■ **ASSIGNMENT**
Taking each line of the records in turn, count those containing "agent" and report only the number.
=== DATA FOR THIS TASK ===
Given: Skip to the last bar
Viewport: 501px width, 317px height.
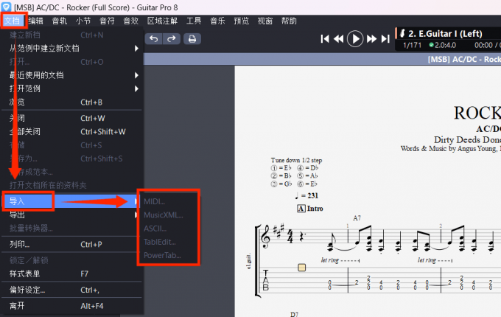Looking at the screenshot, I should [x=385, y=38].
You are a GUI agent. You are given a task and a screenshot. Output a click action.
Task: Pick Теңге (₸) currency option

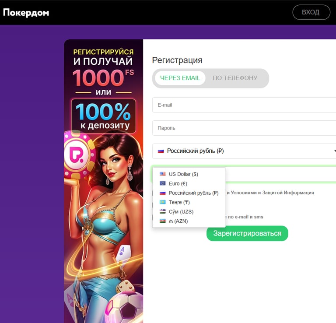tap(189, 202)
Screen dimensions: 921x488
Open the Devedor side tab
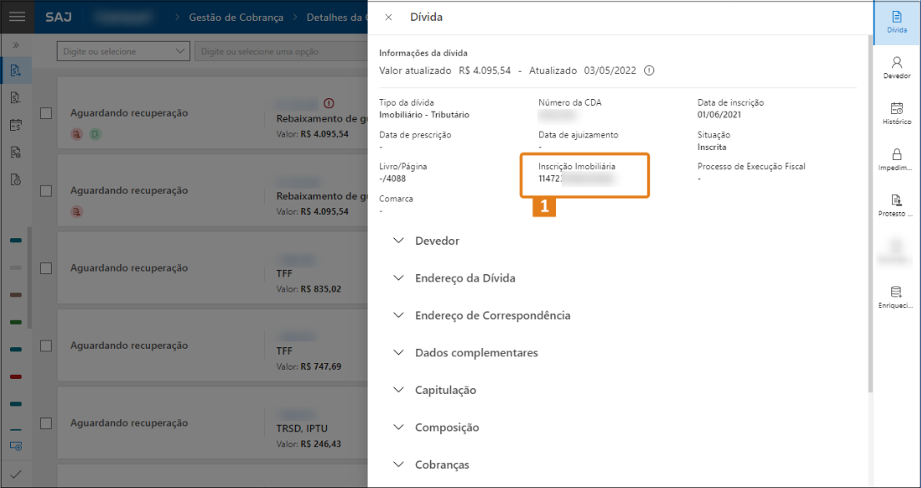(x=897, y=68)
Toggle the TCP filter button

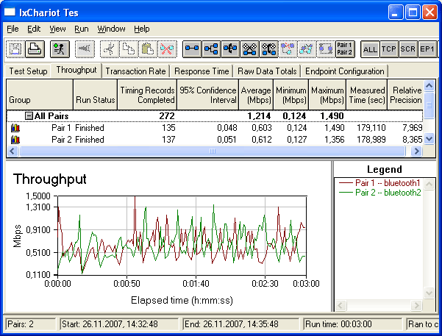point(389,49)
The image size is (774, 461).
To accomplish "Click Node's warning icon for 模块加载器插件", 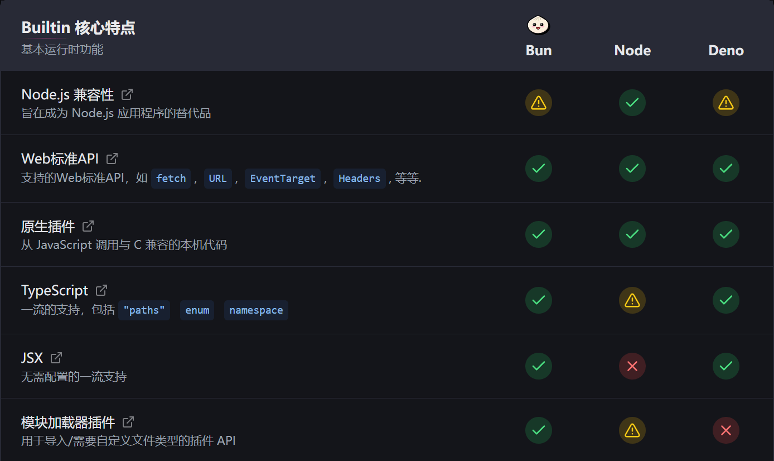I will point(632,430).
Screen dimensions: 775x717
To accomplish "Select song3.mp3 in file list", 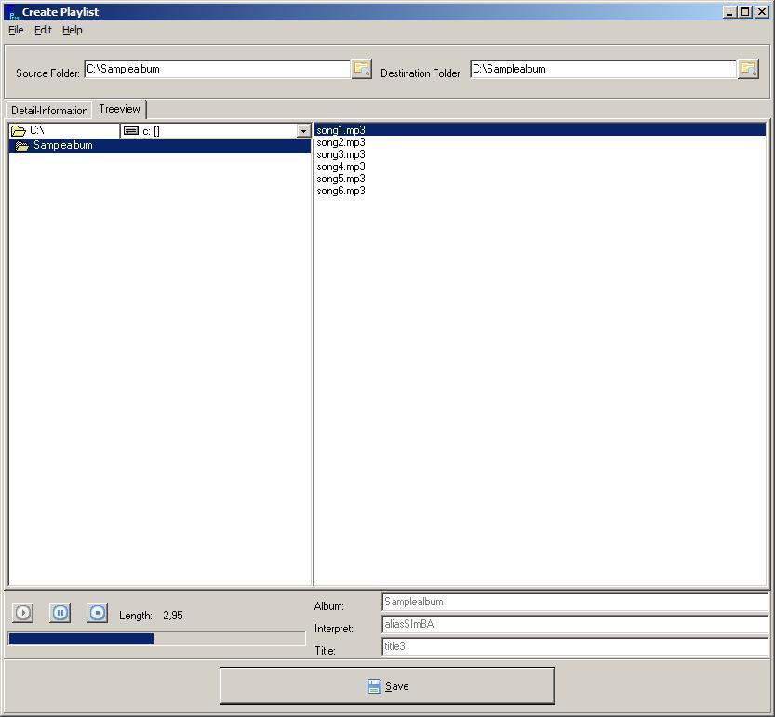I will 341,154.
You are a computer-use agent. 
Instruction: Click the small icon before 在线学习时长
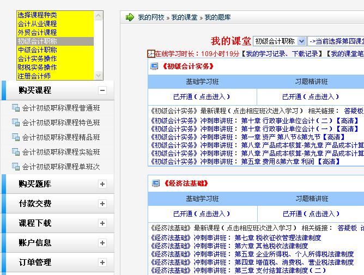[151, 53]
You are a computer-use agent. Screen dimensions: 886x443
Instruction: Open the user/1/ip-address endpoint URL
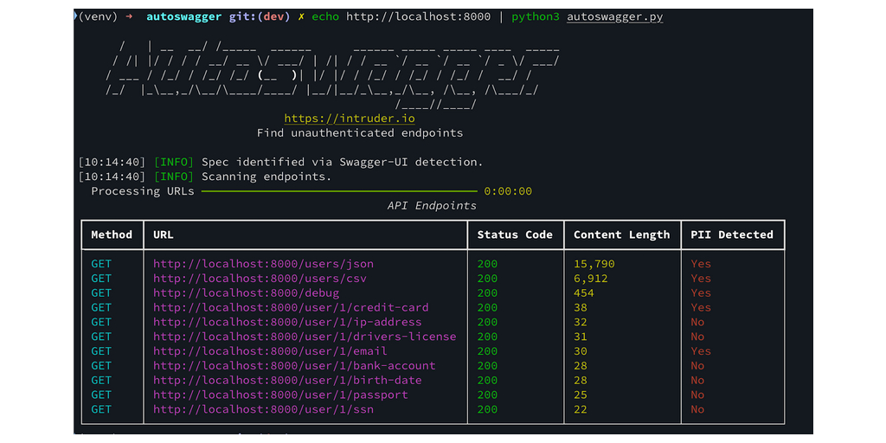[x=287, y=322]
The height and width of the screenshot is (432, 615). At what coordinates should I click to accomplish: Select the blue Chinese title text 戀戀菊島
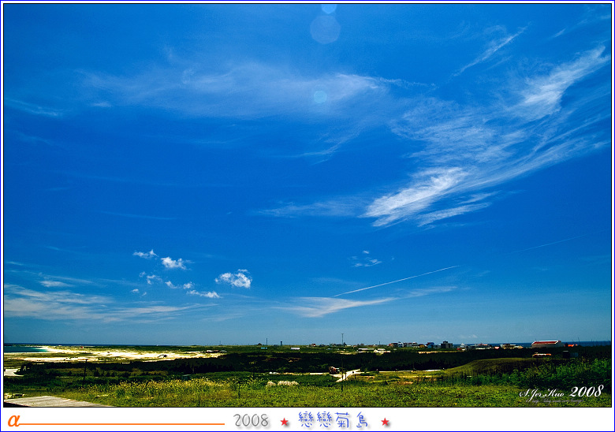(x=334, y=420)
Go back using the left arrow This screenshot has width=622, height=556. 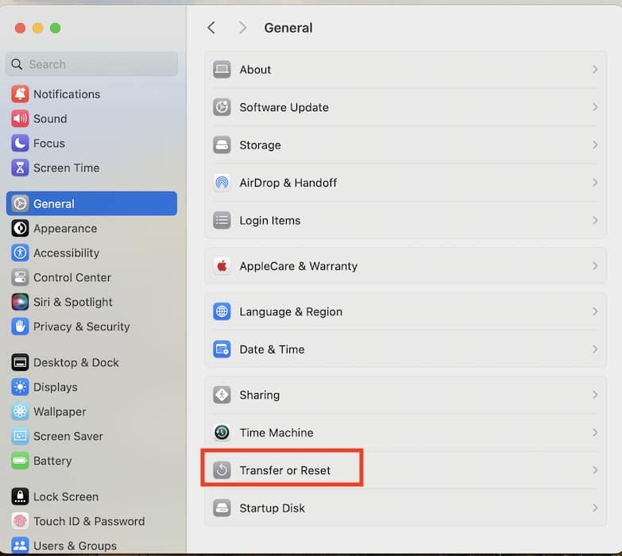[211, 28]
===
■ **THE COMPLETED TASK**
3